Out-of-sample predictions for mixed model are the same as naive model (ignoring the random effects)

I have a dataset that consists of subjects coming into the clinic (for treatment of another disease) and they are screened for Tuberclosis (as they are a high risk population). Every time they are screened, they are either screen positive or negative (1 or 0) and then for each visit, there is an assessment of TB disease.

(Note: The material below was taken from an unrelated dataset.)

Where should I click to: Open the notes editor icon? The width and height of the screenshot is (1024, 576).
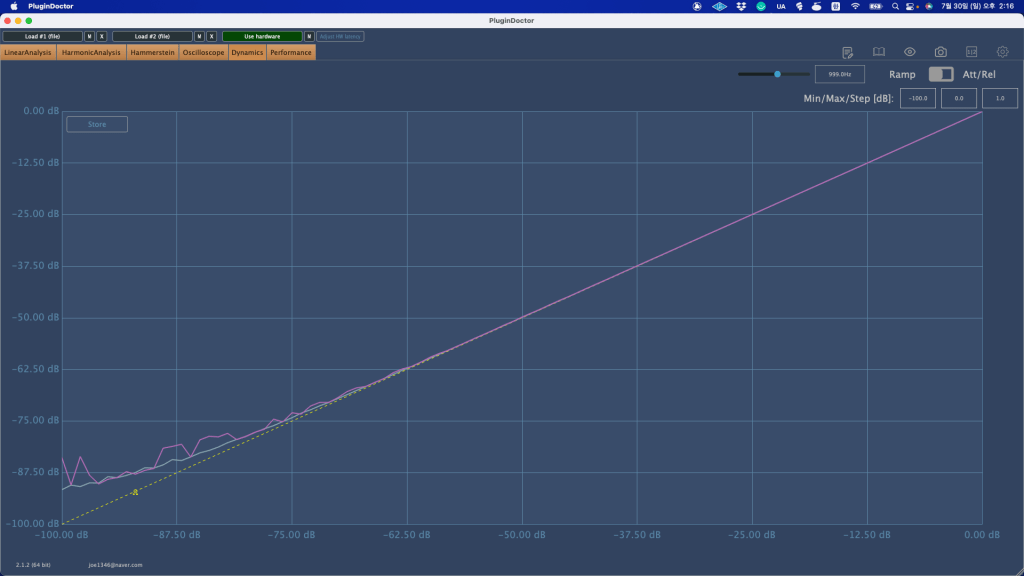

My colloborator wants to assess the utility of this screening test.

The problem I’m running into goes like this -
Since each subject is screened multiple times, I incluide a random intercept for each subject and a fixed effect for the screen result and run a mixed model logistic regression

library(rstanarm)
m1<-stan_glmer(disease_binary ~ screen_binary + (1|chart_number_2),data=df,family="binomial")

There’s about 11000 subjects with a total observations of 55000. This took me about 30 minutes running all 4 chains in parrallel.

To assess the screening test, I would like to calculate an AUC which is done using below -

screen_preds <- posterior_linpred(m1,newdata=df,transform=TRUE) %>% tbl_df

prob_data <- screen_preds %>%
                                    map_dfr(~median(.x))%>%
                                      gather(.,key=id,value="prob")%>%
                                          mutate(id=as.numeric(id))%>%
                                              inner_join(.,dta_bayes,by="id") .  ### I take the median of the predicted probabilities and join them with the original dataframe which has the 'truth' (dta_bayes is the original df)

## Using the probabiilites and the true responses, I calculate the AUROC 
library(pROC)
roc_random<-roc(prob_data$disease_binary,prob_data$prob,ci=TRUE,boot.n=100,print.auc=TRUE,plot=TRUE)
auc(roc_random)

I get an AUC of 0.998. This is quite surprising and bizarre to me.

Instead, I took a different approach. I split the data into training and testing - randomly sampled 80% of the subjects and took all of their data (so 80% of the groups were sampled), and left 20% as a hold out test.

I repeated the above, instead fitting the model on the 80% data.

m_train <- stan_glmer(disease_binary~screen_binary+ (1|chart_number_2),data=train,family="binomial",cores=4)

## Using the m_train model to now predict on the hold out test set 
test_preds <- posterior_linpred(m_train,newdata = test,transform = TRUE)%>%tbl_df  ## test set probabilities 

## Using these test set probabilities - 
## take the median of the posterior predictions
median_preds<-test_preds%>%
  map_dfr(.,~median(.x))

### Map the probabilities to the test df 
test_prob<-median_preds%>%
  gather(.,key=id,value="prob")%>%
   mutate(id=as.numeric(id))%>%
   inner_join(.,test,by="id")       ### The test set probabilites are now mapped to the test data (with the true responses)

AUC

test_roc<-roc(test_prob$disease_binary,test_prob$prob,ci=TRUE,boot.n=100,print.auc=TRUE,plot=TRUE)
auc(roc_random)

The result is 0.603 (0.544-0.662) - quite a drastic drop from 0.998.

Alright, so we maybe overfit our model with so many random effects - how about we do the same train-test split but this time, ignore the correlation and treat each individual visit as an independent response?

train_naive <- glm(disease_binary~screen_binary,data=train,family="binomial")
prob_naive <- predict(train_naive,newdata = test,type="response")
prob_naive <- as.data.frame(prob_naive)

test_prob <- prob_naive%>%
  tbl_df %>%
  mutate(id=seq(1,nrow(.),by=1)) %>%
  inner_join(.,test_prob,by="id")

test_roc_naive<-roc(test_prob$disease_binary,test_prob$prob_naive,ci=TRUE,boot.n=100,print.auc=TRUE,plot=TRUE)

auc(test_roc_naive)

I get the same exact AUC - 0.603 (0.544-0.662).

The naive and the random effect model produce exactly the same estimate, which makes me wonder that the random effect model is essentially using the same coefficient(s) as the naive model.

What am I missing here?

Adding a made up df here -

screen_binary<-rbinom(1000,1,0.5)
diseas_binary<-rbinom(1000,1,0.05)
chart_number_2<-seq(1,150)

df<-as.data.frame(cbind(screen_binary,diseas_binary,chart_number_2))%>%
  tbl_df%>%
  arrange(.,chart_number_2)

Based on this response, it seems like a random effect model should be able to predict for a new subject coming from the same population.